The high cost of the photoresist pre-polymer solutions makes it desirable to devise methods of improving the efficiency of the coating process so as to minimize the polymer solution's consumption. Furthermore, thickness control and uniformity of the photoresist layer is an important criterion in the manufacture of integrated circuits. It ensures satisfactory reproduction of the geometric patterns on the semiconductor wafer. With the requirement for smaller dimensions, the photolithography processes have shifted to using light with shorter wavelengths and a resulting smaller depth of focus. Variations in thickness over the surface of the wafer and variations in thickness from one wafer to the next introduce non-reproducible variations in photoresist exposure and consequent non-reproducible variations in the ultimate details of the product which limit the possible size reductions.
Critical dimension (CD) control becomes more difficult with smaller feature sizes in which the line width is to be maintained, for example, within ten percent of the feature size. This problem will increase in importance in future devices with smaller feature sizes. For example, the speed of microprocessor and memory devices is strongly determined by the line width control of the critical dimensions. A chip with improved line width control can operate at higher frequencies due to smaller capacitive and resistive losses. One method of achieving improved CD control, i.e. line width control, is by means of thickness control of the photoresist.

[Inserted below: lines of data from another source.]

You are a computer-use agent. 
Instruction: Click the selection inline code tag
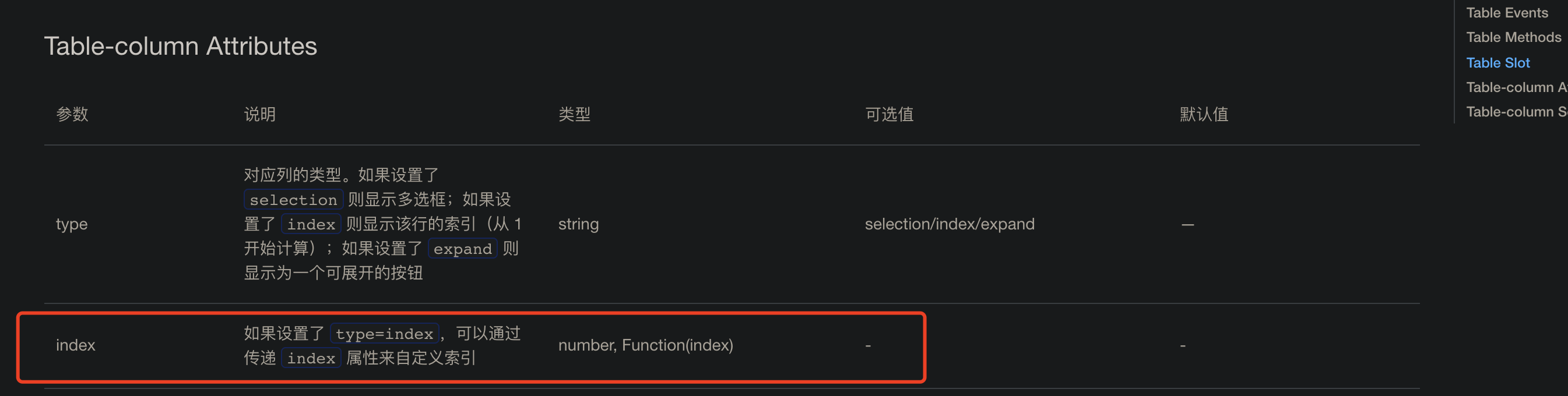(x=293, y=200)
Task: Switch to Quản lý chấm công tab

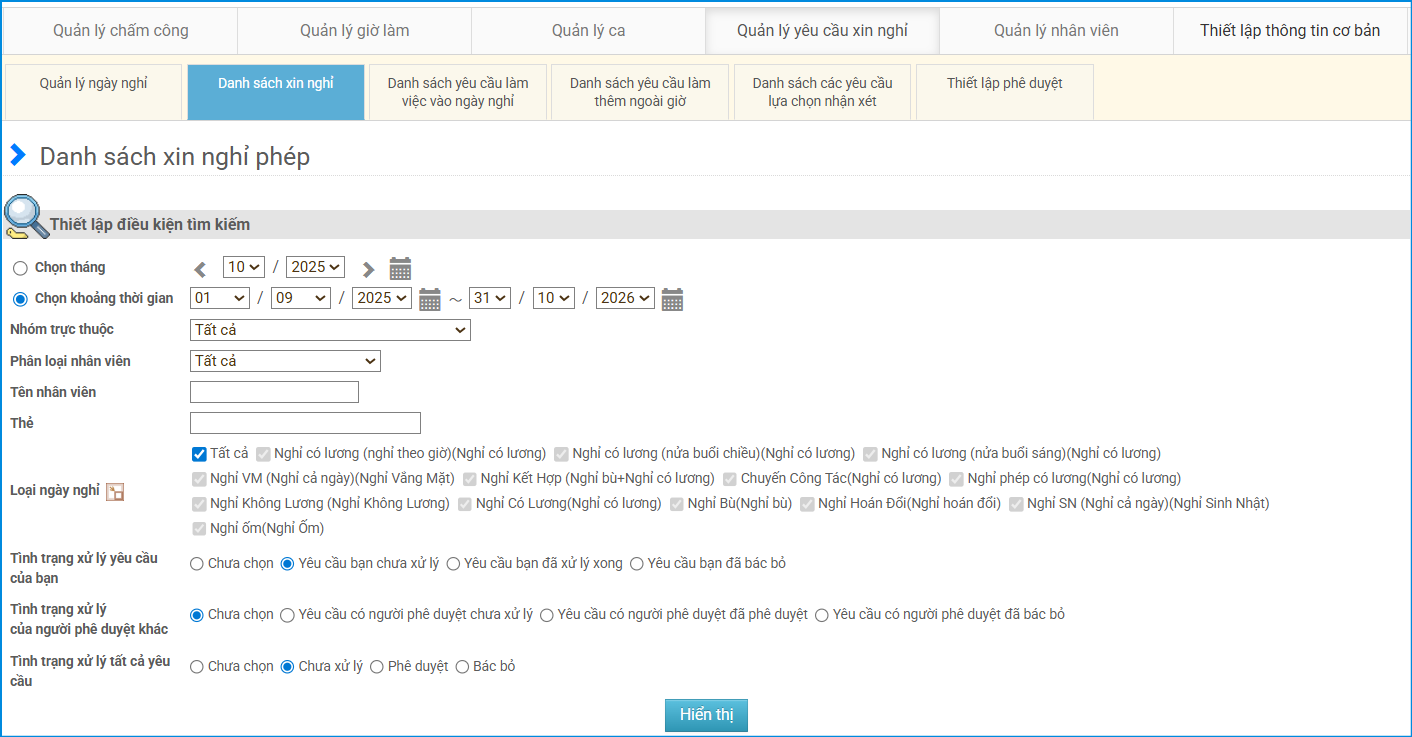Action: coord(120,31)
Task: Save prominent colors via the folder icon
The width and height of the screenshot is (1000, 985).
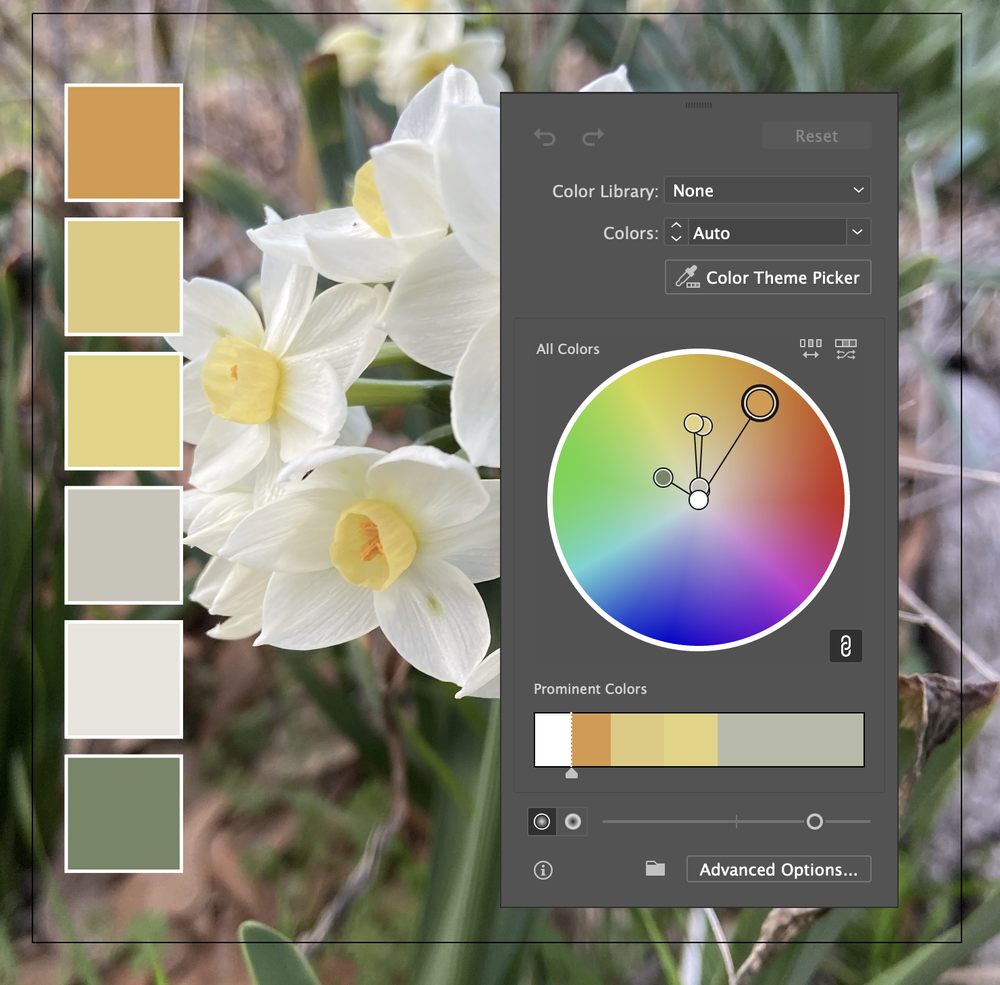Action: click(654, 869)
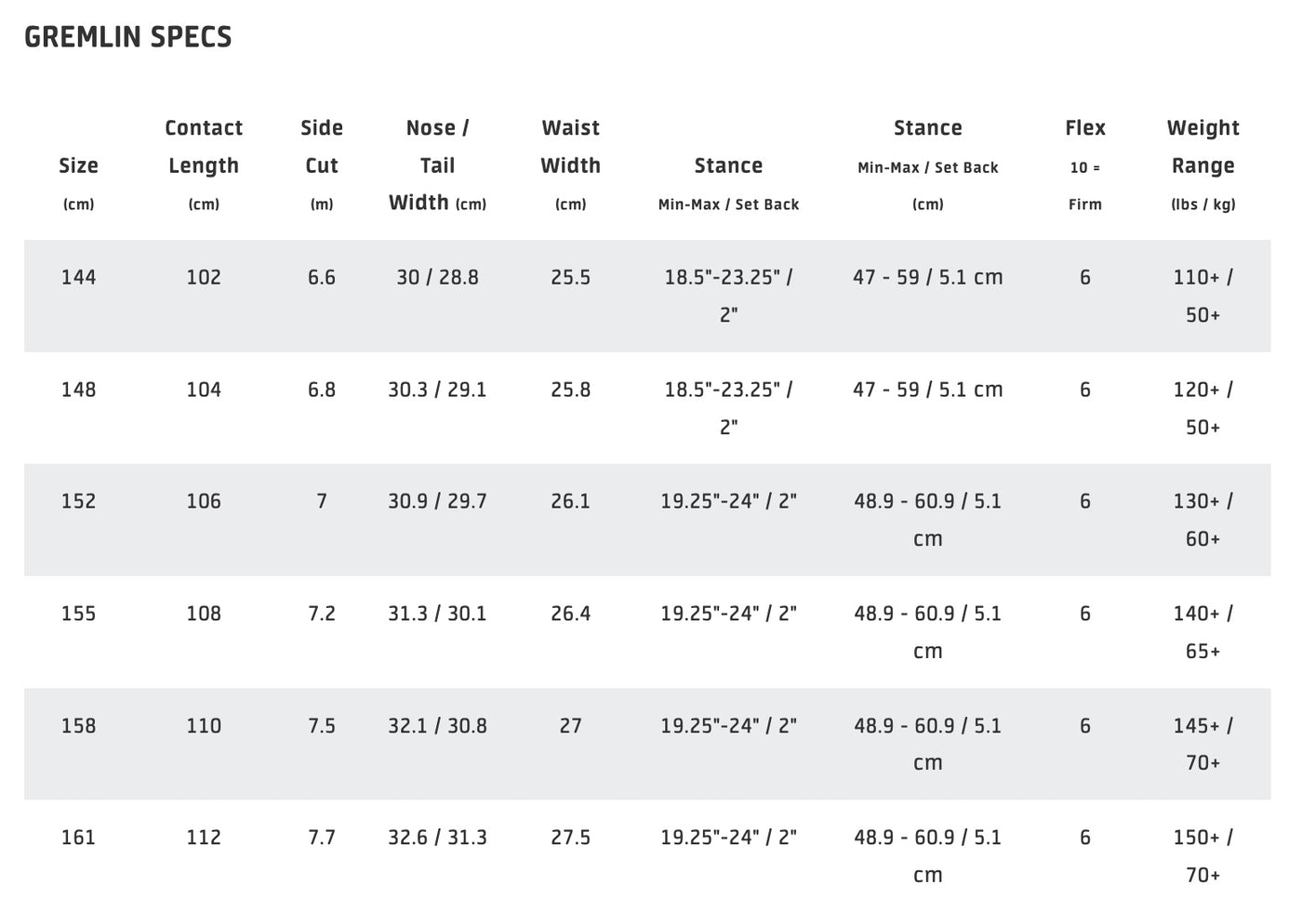Image resolution: width=1302 pixels, height=924 pixels.
Task: Click the 155 size cell
Action: (78, 614)

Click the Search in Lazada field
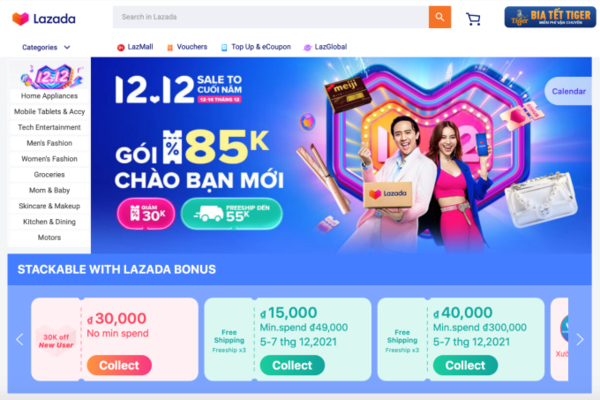point(271,17)
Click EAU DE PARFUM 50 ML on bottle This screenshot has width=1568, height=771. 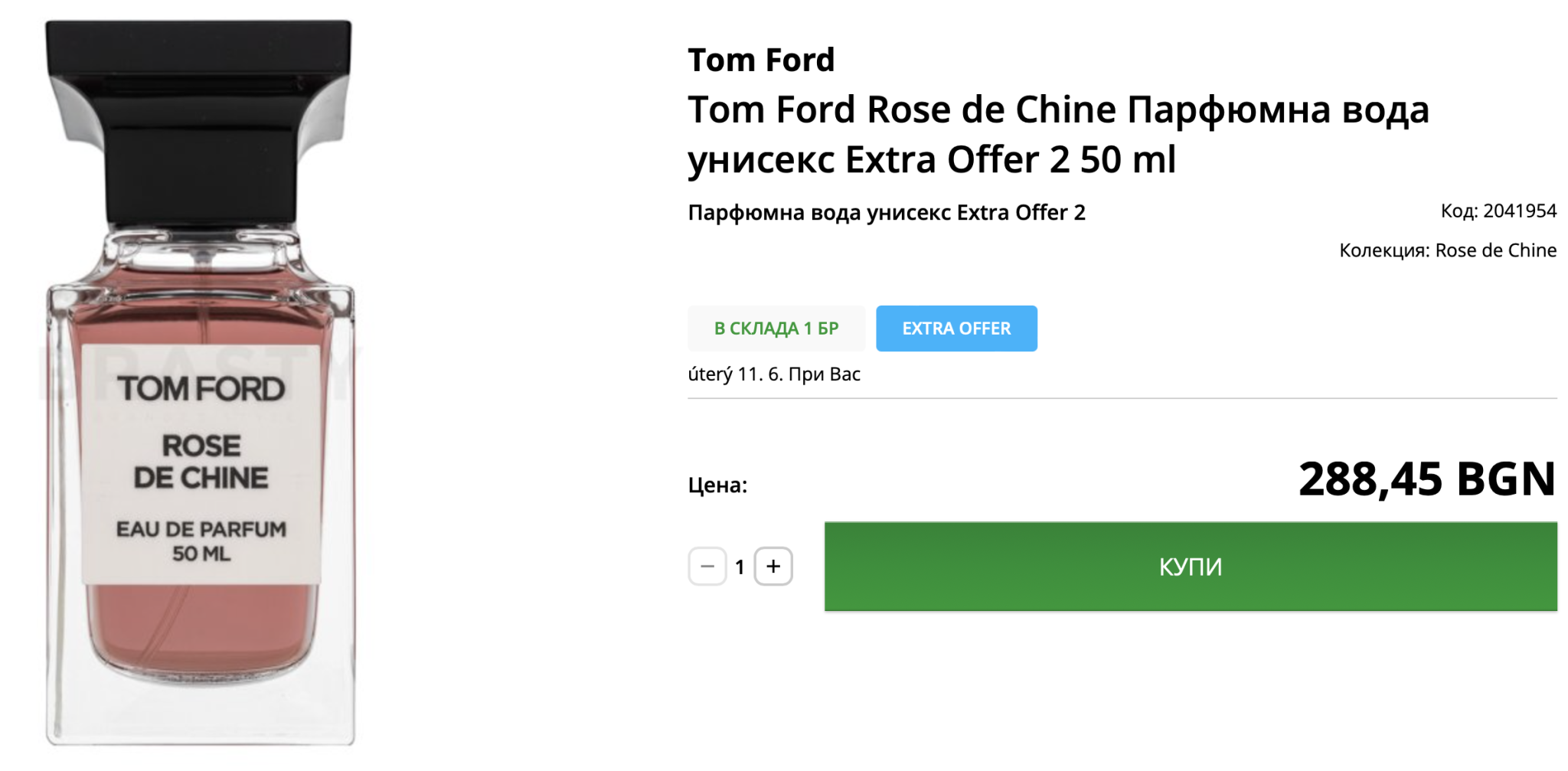coord(201,541)
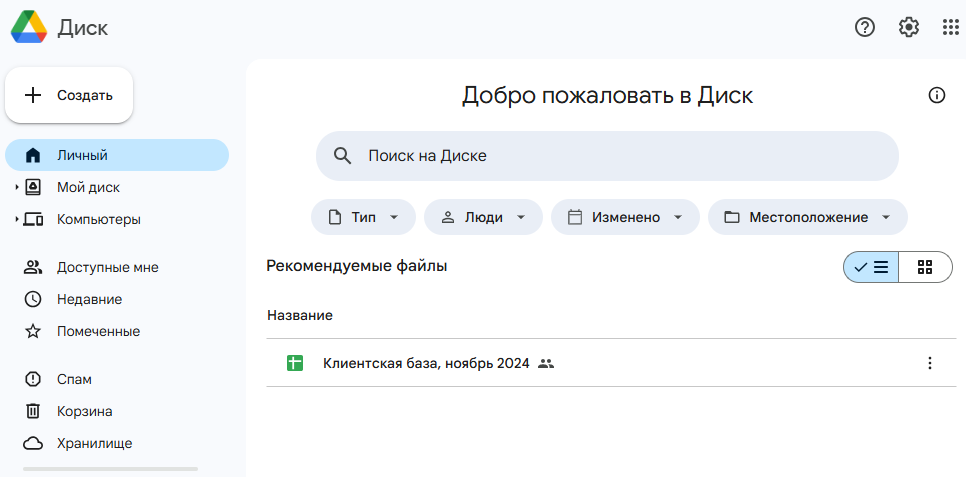Switch to list view layout
This screenshot has height=477, width=966.
pyautogui.click(x=871, y=267)
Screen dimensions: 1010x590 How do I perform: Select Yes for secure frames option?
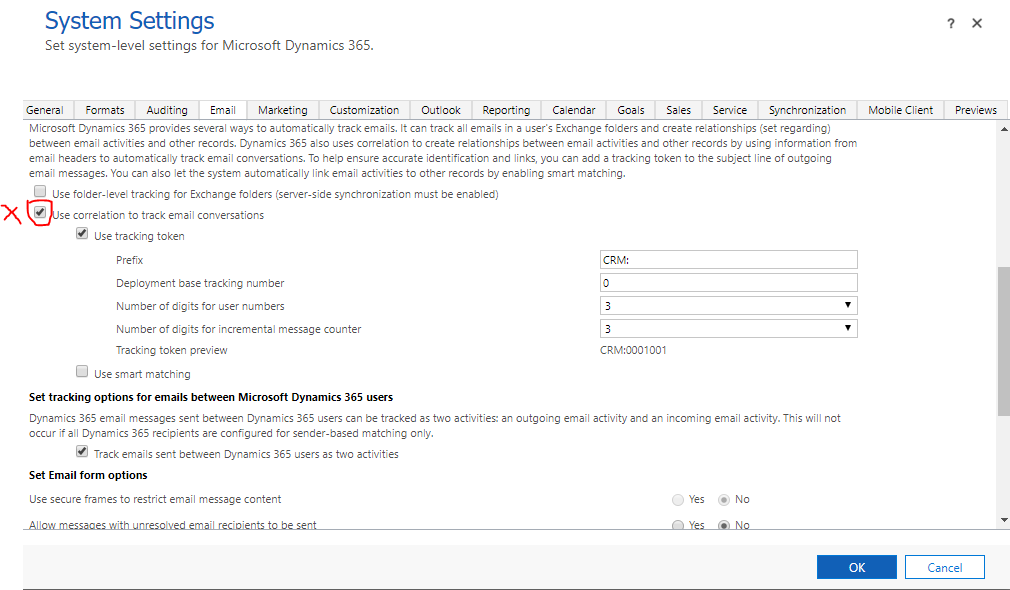[678, 500]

Convective diffusion and evaporation are two strongly coupled mass transfer mechanisms that determine film thickness uniformity profiles of spin coated photoresist films. Convective diffusion is the dominant thinning mechanism during the first few seconds of spin coating. Even though the evaporation mechanism starts out two orders of magnitude smaller during the initial moments of dispense, its nonzero and constant value causes viscosity of the resist material to increase dynamically, thus decreasing the convective diffusion of the photoresist. Subsequently, evaporation becomes the dominant mechanism which eventually determines the dry film thickness profile. The thinning rate due to evaporation starts to decrease eventually due to lowered diffusivity of the remaining solvents. This strong dependence of the spin coating process on the evaporation mechanism requires today's modem wafer tracks to tightly control evaporation related physical parameters. Tightening of the electrical and/or mechanical control specifications on equipment contributes to the spiraling cost of processing wafers and may well limit the mean thickness control capability required by future generation devices since mechanical tolerances on equipment will not alleviate required process variances. Thus, an alternative approach is needed to achieve consistently more stringent process latitudes.
We have discovered that changes in barometric pressure and relative humidity, as well as variations in photoresist solution temperature, wafer temperature and ambient temperature introduce coating variations in the spin-coating process which account for much of the variations experienced in spin coating wafers. While temperatures can be controlled by traditional sensors and feed-back systems, and relative humidity can be controlled by providing an enclosed system, barometric pressure fluctuations are beyond control unless one places the entire processor in a pressure chamber, an impractical approach.
SUMMARY OF THE INVENTION
This invention is based on a revolutionary and dynamic approach to process control by adapting the process to the changes in environmental variables which provides a remarkable increase in coating thickness control and coating uniformity which, in turn, improves the feature size control. In this invention, barometric pressure and relative humidity are measured and the measured values are input to a model which calculates a drying spin speed corresponding to the measured environmental values. This new spin speed is then communicated to the spindle controller to adjust the spin speed from a nominal value in order to control the mean resist film thickness.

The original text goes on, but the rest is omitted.